Render the rows from the line with "Toggle the hamburger navigation menu" to the line with "Click the Urals +14.60% percentage", both included, as a JSON list of strings with one string per line and blank lines left out. Omit the pictures from the answer.

__TASK INPUTS__.
────────────────

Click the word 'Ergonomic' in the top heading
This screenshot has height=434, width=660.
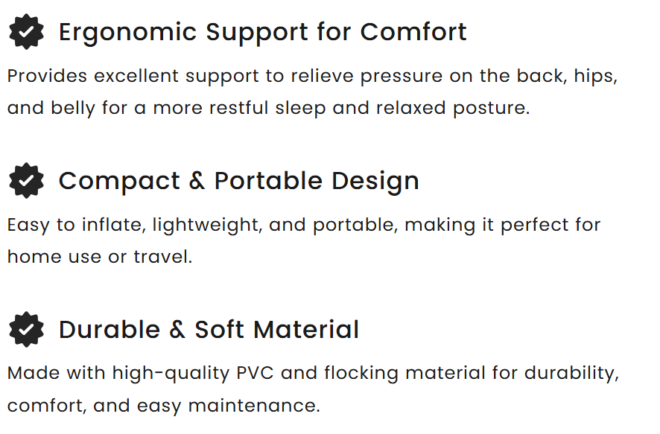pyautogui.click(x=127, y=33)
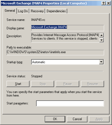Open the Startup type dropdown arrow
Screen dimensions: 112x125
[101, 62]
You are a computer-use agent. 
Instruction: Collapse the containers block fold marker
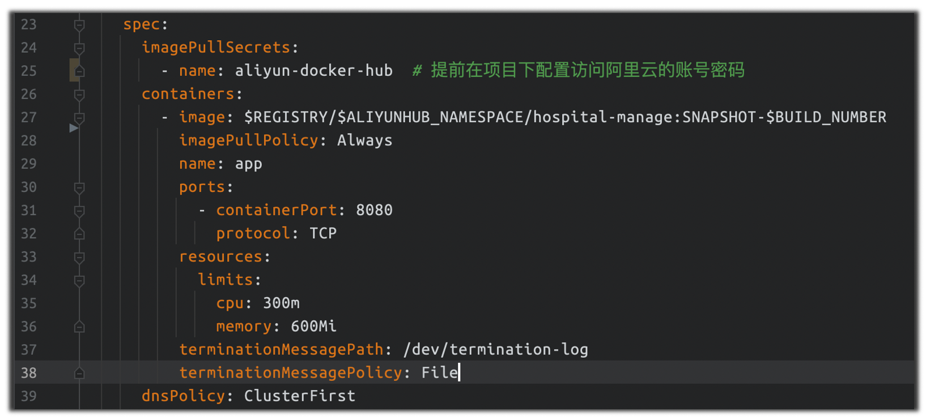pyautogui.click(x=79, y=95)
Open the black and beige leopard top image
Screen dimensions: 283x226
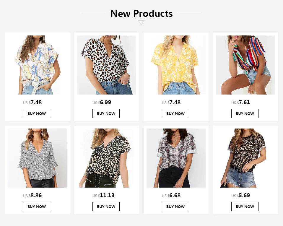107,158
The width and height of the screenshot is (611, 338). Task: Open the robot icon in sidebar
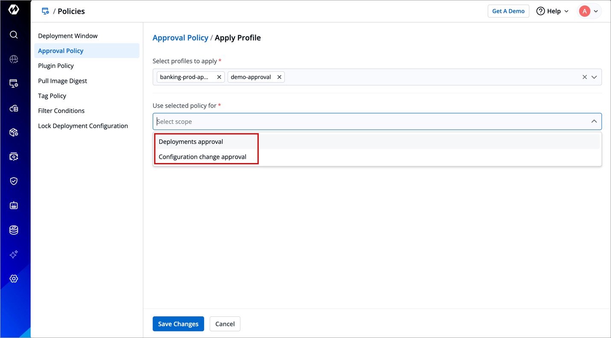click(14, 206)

────────────────

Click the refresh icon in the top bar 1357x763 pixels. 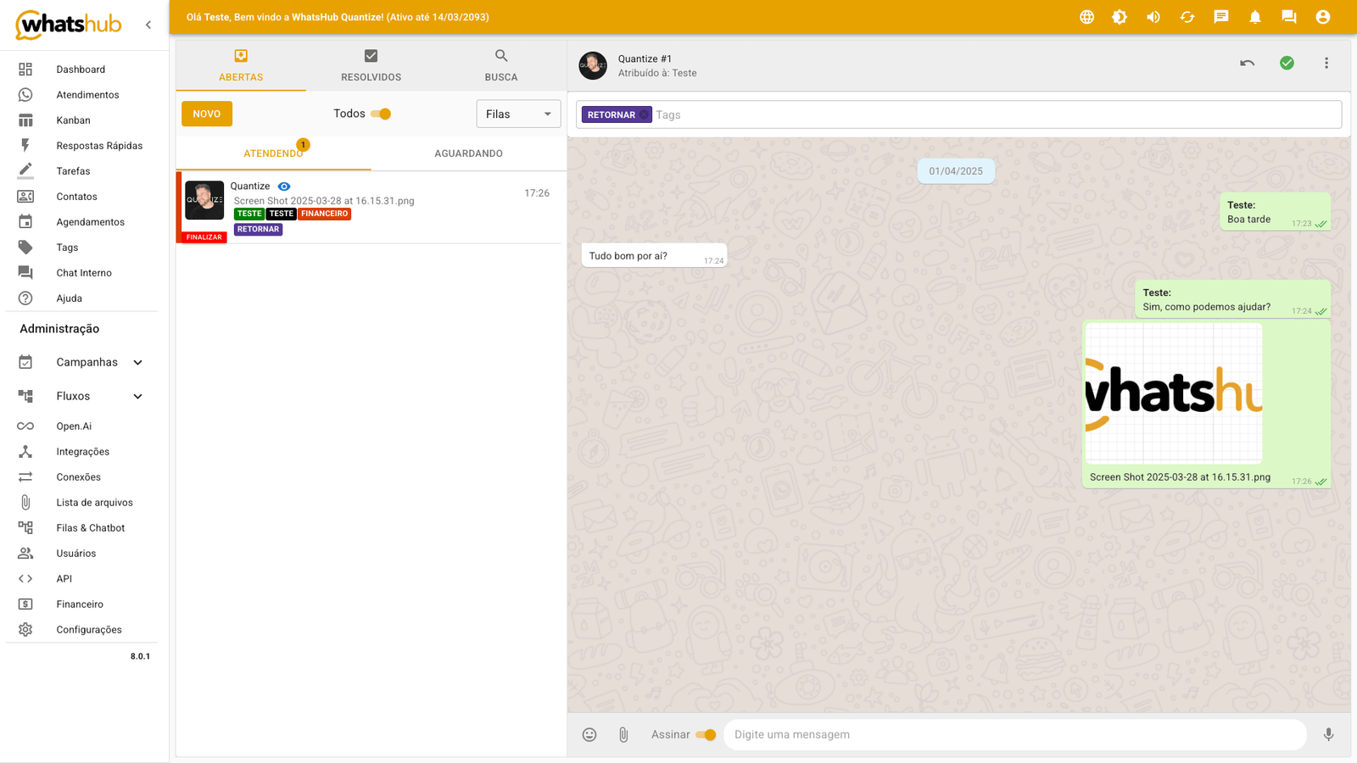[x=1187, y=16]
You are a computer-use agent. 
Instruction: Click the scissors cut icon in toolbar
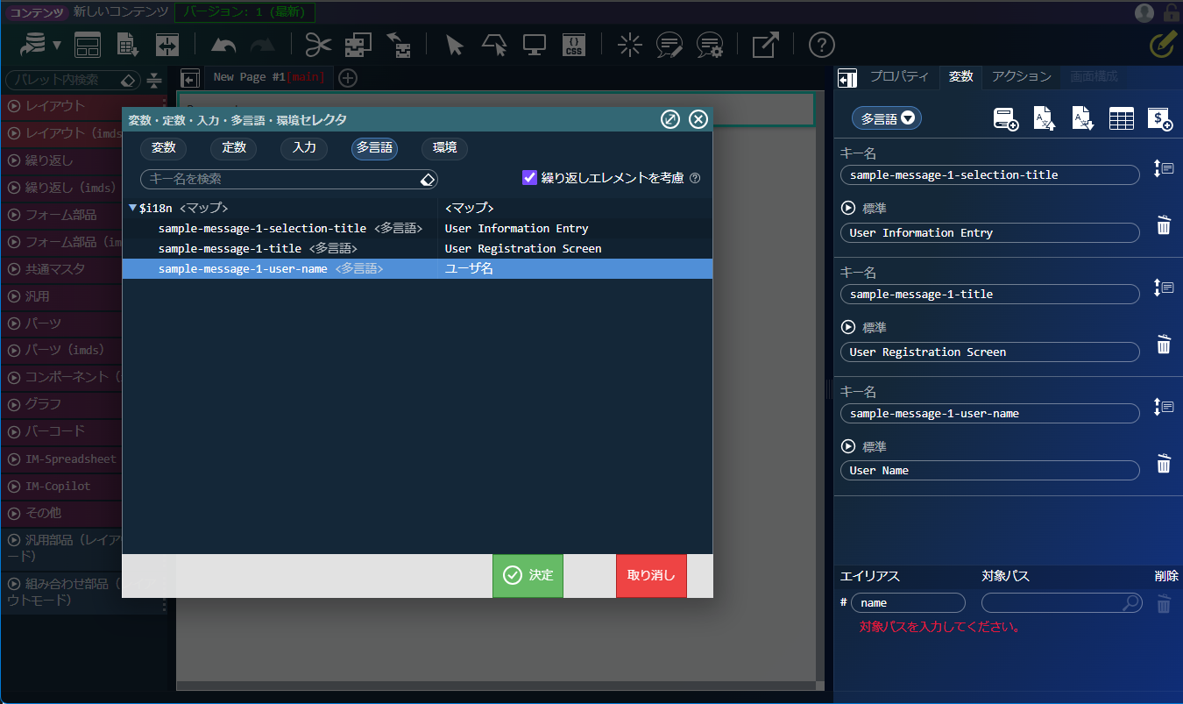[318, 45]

────────────────

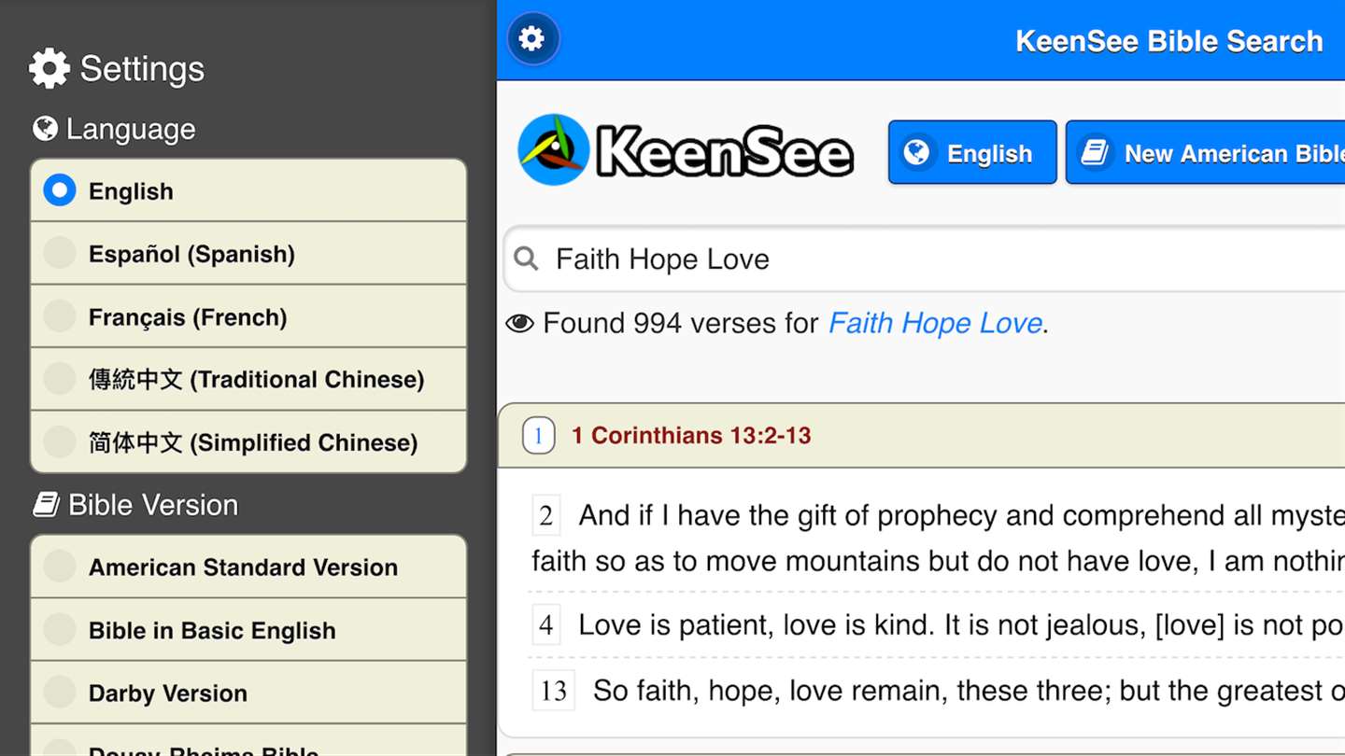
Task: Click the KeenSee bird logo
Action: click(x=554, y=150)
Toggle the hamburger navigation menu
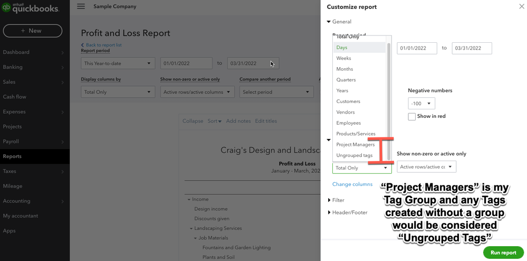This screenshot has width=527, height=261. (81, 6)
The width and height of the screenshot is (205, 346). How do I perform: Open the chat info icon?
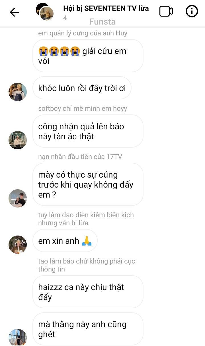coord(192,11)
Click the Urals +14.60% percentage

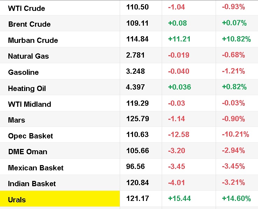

────────────────

__OUTPUT BELOW__.
[
  "Toggle the hamburger navigation menu",
  "This screenshot has width=527, height=261. (81, 6)",
  "The width and height of the screenshot is (205, 346). How do I perform: Open the chat info icon?",
  "coord(192,11)",
  "Click the Urals +14.60% percentage"
]